Medical Area Federal Credit Union is one of Boston's smaller lending institutions, but in the first five months of the year the $25 million-asset credit union opened 225 checking accounts, three times the number it would usually open during that period.

The explanation: "We've had a tremendous onslaught of new accounts since the Fleet merger," said president Anthony C. Terrizzi, referring to the union last year between Fleet Financial Corp. and Bank Boston Corp. "They're coming to credit unions because the fee structures of banks have driven them to look at other institutions." It is a similar story at Harvard University Employees Credit Union in Cambridge, Mass. The $115 million-asset institution typically opens 50 checking accounts a month, but in May it opened 400, president and chief executive Eugene J. Foley said. While he credited Harvard's no-fee checking product for bringing in some new customers, the real push, he said, has come from "folks who don't want to get their accounts sold again."

According to a recent survey by the Massachusetts Credit Union League, some credit unions could see the number of checking accounts rise by 25% or more this year, well above the average annual growth rate of 10%. And though there obviously are some other factors at play - new laws that allow credit unions to broaden their fields of membership, more aggressive marketing - anecdotal evidence suggests that consolidation is fueling much of the activity.

"It appears to be directly related to consumer confusion of mergers, specifically the Fleet-BankBoston merger and the sale of Fleet branches to Sovereign," Daniel F. Egan Jr., the president of the Massachusetts trade group, said.

As a condition of their merger, regulators ordered Fleet and BankBoston to divest 315 branches in Massachusetts, Connecticut, New Hampshire, and Rhode Island. Sovereign Bancorp of Philadelphia, with $35 billion of assets, entered New England when it purchased of 281 of those branches.

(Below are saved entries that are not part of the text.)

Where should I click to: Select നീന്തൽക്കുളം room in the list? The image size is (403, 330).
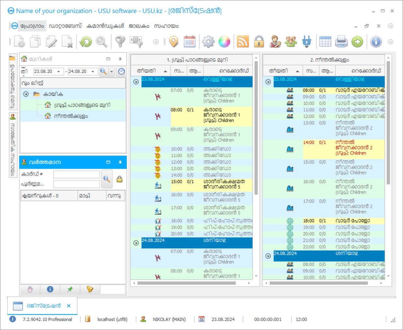(x=71, y=116)

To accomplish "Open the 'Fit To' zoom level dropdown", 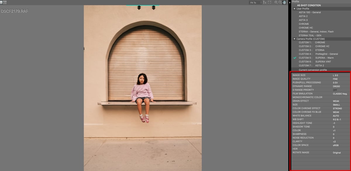I will (254, 2).
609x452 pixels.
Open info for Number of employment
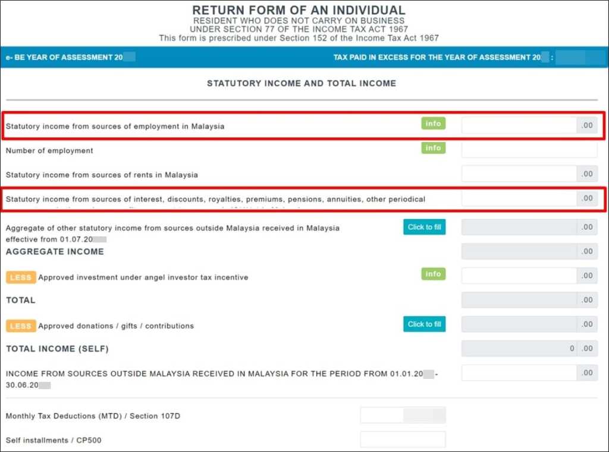[x=433, y=148]
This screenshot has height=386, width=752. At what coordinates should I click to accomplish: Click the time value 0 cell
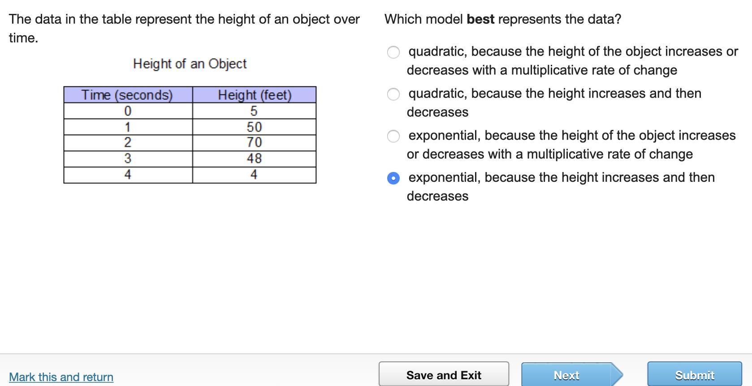[x=128, y=111]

John P. Hamill, Sovereign Bank New England chairman and chief executive officer, downplayed any link between Sovereign's entry into the market and the surge in credit union membership in the state. Though Sovereign began converting branches in Connecticut, Rhode Island, and western Massachusetts months ago, it only recently completed that process in the Boston area, he said. The company has lost just 3%, or 60,000, of its accounts since the conversion began in March, well below the anticipated rate of 5%.

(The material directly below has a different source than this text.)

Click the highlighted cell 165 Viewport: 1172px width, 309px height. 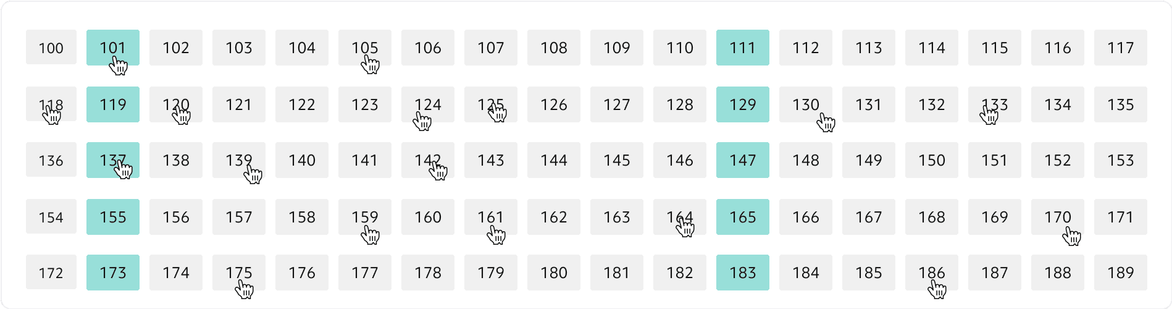[742, 217]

"I think what you're hearing from credit unions has to do with other" mergers, Mr. Hamill said.

Runoff at $104 billion asset FleetBoston Financial Corp. is harder to quantify. A spokesman declined to comment on its attrition rate, but said that runoff has "tracked according to plan."

But a small amount of customer defections at larger banks can be a windfall for small credit unions. In the past 10 years membership at credit unions has soared 26%, to 77.7 million. Over the same decade the number of credit unions has dropped 24%, to 11,016 last year, according to the National Association of Federal Credit Unions.

Of course, not all the growth can be attributed to bank consolidation. Fred R. Becker, the trade group's president and CEO, credited the rise to credit unions' competitive rates and reputation for personal attention. Others speculated that the recent deposit surge may be linked to stock market volatility and a rise in yearend bonuses.

Still, in the wake of some bank mergers, credit unions often fill the void left in communities, said Chip Filson, a credit union consultant and chief executive officer at Callahan & Associates in Washington.

"Consumers generally like to do business with local institutions because it gives them a feeling of familiarity," he said.

Take Harvard University Employees Credit Union, where the number of checking accounts is expected to increase 85% this year - on top of a 50% increase in 1999. Mr. Foley said he sees a direct correlation between bank merger activity and its skyrocketing growth.

Consumers are "voting with their feet" because "they don't want to be an account number," Mr. Foley said.

Larger credit unions are also seeing some swelling in the number of accounts. Digital Federal Credit Union, the largest in Massachusetts with 150,000 members, said it expects an annualized growth rate of 28% this year. Checking accounts at the $1.1 billion-asset cooperative grew 5.7% over the first three months of this year, mainly due to "a dissatisfaction with what is being offered at the major banks," said Tim Garner, a vice president in the marketing department.

The union between Citizens Financial Corp. of Providence, R.I., and Boston-based UST Corp. has also sent business Digital's way, Mr. Garner said.